Stored entries

• • • • •

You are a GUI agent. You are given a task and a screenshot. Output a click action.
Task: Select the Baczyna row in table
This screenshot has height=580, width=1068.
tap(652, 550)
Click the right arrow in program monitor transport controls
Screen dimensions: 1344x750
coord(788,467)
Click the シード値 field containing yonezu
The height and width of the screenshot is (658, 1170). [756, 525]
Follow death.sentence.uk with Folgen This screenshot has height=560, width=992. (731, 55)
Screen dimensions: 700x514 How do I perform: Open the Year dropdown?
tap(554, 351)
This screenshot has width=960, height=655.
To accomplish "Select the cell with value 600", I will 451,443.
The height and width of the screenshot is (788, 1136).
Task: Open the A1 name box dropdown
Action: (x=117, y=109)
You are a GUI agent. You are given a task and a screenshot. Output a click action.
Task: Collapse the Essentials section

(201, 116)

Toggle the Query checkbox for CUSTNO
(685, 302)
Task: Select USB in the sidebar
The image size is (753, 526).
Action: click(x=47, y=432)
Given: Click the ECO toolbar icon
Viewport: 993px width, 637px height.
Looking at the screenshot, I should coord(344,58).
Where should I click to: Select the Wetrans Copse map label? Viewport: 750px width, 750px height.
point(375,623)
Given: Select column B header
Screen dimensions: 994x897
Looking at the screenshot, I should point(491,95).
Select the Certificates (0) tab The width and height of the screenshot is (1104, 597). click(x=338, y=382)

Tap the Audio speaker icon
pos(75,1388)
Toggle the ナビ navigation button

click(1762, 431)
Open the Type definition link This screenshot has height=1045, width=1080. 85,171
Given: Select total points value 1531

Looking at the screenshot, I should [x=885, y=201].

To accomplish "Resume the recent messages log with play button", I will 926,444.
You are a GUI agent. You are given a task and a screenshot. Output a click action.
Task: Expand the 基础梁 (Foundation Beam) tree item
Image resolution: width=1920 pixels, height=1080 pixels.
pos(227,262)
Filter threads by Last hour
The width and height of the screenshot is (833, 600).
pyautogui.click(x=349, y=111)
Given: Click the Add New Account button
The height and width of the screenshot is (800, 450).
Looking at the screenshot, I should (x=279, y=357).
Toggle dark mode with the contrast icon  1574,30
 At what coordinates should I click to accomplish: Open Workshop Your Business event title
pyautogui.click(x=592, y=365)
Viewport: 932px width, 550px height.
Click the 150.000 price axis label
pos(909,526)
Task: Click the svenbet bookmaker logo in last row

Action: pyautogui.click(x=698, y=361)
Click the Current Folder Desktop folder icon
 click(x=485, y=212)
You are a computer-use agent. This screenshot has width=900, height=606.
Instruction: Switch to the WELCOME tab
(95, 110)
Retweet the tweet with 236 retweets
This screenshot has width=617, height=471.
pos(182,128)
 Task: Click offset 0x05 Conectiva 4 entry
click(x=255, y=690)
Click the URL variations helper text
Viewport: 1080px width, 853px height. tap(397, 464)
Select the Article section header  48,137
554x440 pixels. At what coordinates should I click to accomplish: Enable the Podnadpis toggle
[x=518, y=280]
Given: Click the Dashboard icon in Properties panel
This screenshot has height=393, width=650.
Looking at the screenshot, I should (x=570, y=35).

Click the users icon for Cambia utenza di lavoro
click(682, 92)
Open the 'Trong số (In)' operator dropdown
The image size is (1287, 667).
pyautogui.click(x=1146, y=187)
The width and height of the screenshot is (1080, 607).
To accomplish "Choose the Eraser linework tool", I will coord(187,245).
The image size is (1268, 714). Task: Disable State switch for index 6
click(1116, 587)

• • • • •

Word for word, transcribe each of the entries above.

■ Exercise solution
You are a GUI agent. You are given a task and a screenshot. Output a click action.
Task: Select the Baczyna row in table
This screenshot has height=580, width=1068.
tap(652, 550)
Click the right arrow in program monitor transport controls
Screen dimensions: 1344x750
coord(788,467)
Click the シード値 field containing yonezu
The height and width of the screenshot is (658, 1170). [756, 525]
Follow death.sentence.uk with Folgen This screenshot has height=560, width=992. (731, 55)
Screen dimensions: 700x514 How do I perform: Open the Year dropdown?
tap(554, 351)
This screenshot has width=960, height=655.
To accomplish "Select the cell with value 600", I will 451,443.
The height and width of the screenshot is (788, 1136).
Task: Open the A1 name box dropdown
Action: (x=117, y=109)
You are a GUI agent. You are given a task and a screenshot. Output a click action.
Task: Collapse the Essentials section

(201, 116)

Toggle the Query checkbox for CUSTNO
(685, 302)
Task: Select USB in the sidebar
The image size is (753, 526).
Action: click(x=47, y=432)
Given: Click the ECO toolbar icon
Viewport: 993px width, 637px height.
Looking at the screenshot, I should coord(344,58).
Where should I click to: Select the Wetrans Copse map label? Viewport: 750px width, 750px height.
point(375,623)
Given: Select column B header
Screen dimensions: 994x897
Looking at the screenshot, I should point(491,95).
Select the Certificates (0) tab The width and height of the screenshot is (1104, 597). click(x=338, y=382)

Tap the Audio speaker icon
pos(75,1388)
Toggle the ナビ navigation button

click(1762, 431)
Open the Type definition link This screenshot has height=1045, width=1080. 85,171
Given: Select total points value 1531

Looking at the screenshot, I should [x=885, y=201].

To accomplish "Resume the recent messages log with play button", I will 926,444.
You are a GUI agent. You are given a task and a screenshot. Output a click action.
Task: Expand the 基础梁 (Foundation Beam) tree item
Image resolution: width=1920 pixels, height=1080 pixels.
pos(227,262)
Filter threads by Last hour
The width and height of the screenshot is (833, 600).
pyautogui.click(x=349, y=111)
Given: Click the Add New Account button
The height and width of the screenshot is (800, 450).
Looking at the screenshot, I should (x=279, y=357).
Toggle dark mode with the contrast icon  1574,30
 At what coordinates should I click to accomplish: Open Workshop Your Business event title
pyautogui.click(x=592, y=365)
Viewport: 932px width, 550px height.
Click the 150.000 price axis label
pos(909,526)
Task: Click the svenbet bookmaker logo in last row

Action: pyautogui.click(x=698, y=361)
Click the Current Folder Desktop folder icon
 click(x=485, y=212)
You are a computer-use agent. This screenshot has width=900, height=606.
Instruction: Switch to the WELCOME tab
(95, 110)
Retweet the tweet with 236 retweets
This screenshot has width=617, height=471.
pos(182,128)
 Task: Click offset 0x05 Conectiva 4 entry
click(x=255, y=690)
Click the URL variations helper text
Viewport: 1080px width, 853px height. tap(397, 464)
Select the Article section header  48,137
554x440 pixels. At what coordinates should I click to accomplish: Enable the Podnadpis toggle
[x=518, y=280]
Given: Click the Dashboard icon in Properties panel
This screenshot has height=393, width=650.
Looking at the screenshot, I should (x=570, y=35).

Click the users icon for Cambia utenza di lavoro
click(682, 92)
Open the 'Trong số (In)' operator dropdown
The image size is (1287, 667).
pyautogui.click(x=1146, y=187)
The width and height of the screenshot is (1080, 607).
To accomplish "Choose the Eraser linework tool", I will coord(187,245).
The image size is (1268, 714). Task: Disable State switch for index 6
click(1116, 587)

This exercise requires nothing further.